研究課題
基盤研究(B)
我々は、前頭連合野の報酬処理系におけるモノアミンの役割を解明するため、サルを用いてニューロン・分子両レベルを組み合わせた総合的研究を行った。まず、報酬処理系の神経基盤を明らかにするために、様々な課題を用いてニューロン活動を記録した。サッケード後の報酬の有無がランダムである眼球運動性遅延反応課題を用いて、直前の反応(サッケード方向)かつ報酬の有無に依存して活動を変化させるニューロンが前頭連合野背外側部に豊富に存在することを見出した。これらのニューロン群は、報酬の有無を直前の行動反応と結びつける役割を果たすと考えられる。
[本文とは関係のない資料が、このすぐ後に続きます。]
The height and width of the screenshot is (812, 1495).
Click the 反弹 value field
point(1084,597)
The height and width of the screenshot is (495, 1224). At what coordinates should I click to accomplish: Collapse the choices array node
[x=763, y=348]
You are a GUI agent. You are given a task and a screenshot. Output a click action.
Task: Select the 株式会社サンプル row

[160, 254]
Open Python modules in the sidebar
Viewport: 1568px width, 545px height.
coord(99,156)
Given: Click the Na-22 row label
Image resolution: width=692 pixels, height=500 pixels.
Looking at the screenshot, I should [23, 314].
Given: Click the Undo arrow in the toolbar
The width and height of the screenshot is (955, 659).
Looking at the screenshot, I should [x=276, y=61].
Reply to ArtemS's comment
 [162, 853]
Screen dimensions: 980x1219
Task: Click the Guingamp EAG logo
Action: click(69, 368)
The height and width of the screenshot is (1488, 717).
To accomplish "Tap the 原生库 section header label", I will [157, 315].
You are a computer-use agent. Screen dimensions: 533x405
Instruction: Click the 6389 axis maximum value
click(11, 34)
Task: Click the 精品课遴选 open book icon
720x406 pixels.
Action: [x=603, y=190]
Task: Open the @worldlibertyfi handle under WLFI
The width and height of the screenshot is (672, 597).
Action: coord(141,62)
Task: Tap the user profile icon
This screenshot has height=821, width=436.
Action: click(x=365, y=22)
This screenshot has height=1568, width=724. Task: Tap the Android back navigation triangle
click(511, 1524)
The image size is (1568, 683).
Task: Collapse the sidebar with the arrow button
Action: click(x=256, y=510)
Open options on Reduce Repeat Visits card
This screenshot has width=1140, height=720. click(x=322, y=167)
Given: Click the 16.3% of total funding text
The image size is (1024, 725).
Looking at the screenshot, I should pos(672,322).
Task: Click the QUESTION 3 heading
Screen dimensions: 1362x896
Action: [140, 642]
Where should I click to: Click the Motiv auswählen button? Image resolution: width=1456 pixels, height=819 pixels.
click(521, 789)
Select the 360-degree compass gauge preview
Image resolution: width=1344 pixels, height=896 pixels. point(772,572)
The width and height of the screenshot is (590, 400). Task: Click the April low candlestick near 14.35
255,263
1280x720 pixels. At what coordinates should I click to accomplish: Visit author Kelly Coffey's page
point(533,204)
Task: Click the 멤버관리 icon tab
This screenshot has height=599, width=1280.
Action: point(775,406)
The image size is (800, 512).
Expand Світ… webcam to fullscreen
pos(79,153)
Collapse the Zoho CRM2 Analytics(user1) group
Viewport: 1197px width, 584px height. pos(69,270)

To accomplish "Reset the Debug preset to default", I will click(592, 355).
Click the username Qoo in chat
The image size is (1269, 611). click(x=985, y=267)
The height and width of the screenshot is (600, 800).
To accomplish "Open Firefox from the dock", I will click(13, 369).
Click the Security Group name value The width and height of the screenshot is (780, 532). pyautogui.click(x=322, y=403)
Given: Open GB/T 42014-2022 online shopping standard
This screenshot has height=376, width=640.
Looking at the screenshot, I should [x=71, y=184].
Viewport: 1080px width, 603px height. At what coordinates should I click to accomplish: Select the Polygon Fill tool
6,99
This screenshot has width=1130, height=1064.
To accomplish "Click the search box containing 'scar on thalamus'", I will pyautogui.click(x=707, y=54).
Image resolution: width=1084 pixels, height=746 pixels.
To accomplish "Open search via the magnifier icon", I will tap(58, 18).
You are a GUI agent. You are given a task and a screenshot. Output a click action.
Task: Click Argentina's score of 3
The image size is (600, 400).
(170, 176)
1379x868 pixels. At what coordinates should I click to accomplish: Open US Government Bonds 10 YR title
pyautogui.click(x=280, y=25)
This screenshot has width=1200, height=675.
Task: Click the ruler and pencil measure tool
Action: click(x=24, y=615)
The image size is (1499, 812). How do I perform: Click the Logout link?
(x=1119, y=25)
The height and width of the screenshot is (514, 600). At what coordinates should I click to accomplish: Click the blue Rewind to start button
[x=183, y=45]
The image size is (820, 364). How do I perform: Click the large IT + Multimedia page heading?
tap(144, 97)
次に、報酬依存的な行動制御に関わるニューロン機構を明らかにするため、行動結果(報酬の有無)に基づいて選ぶべきcueを切り替える必要がある、眼球運動性セット切替課題を用いてニューロン活動を記録したところ、行動の切替えに必要な情報がすべて前頭連合野ニューロンによって再現されることがわかった。これらのニューロン再現は、報酬依存的なセット切替学習に重要な役割を果たすと考えられる。更に、記憶誘導性の感覚運動変換を必要とする遅延アンチサッケード課題を用いて、報酬期待は前頭連合野の記憶過程を主に増強し、運動準備などの行動制御過程にはあまり影響を与えないことを明らかにした。前頭連合野における報酬情報は、行動決定に使用される記憶に関与し、決定後の準備過程には影響を与えないものと考えられる。モノアミンの役割については、眼球運動性セット切替課題遂行中のサル前頭連合野へのドーパミンD1、D2、ノルアドレナリンα2受容体いずれかの阻害剤の局所注入により調べた。その結果、D1受容体阻害剤注入後のみ、前に選んだcueに固執するエラーの頻度が増加した。このことからセット切替にはD1受容体の関与が示唆される。以上我々は、前頭連合野の報酬処理系における神経・分子基盤に関する貴重な成果を得た。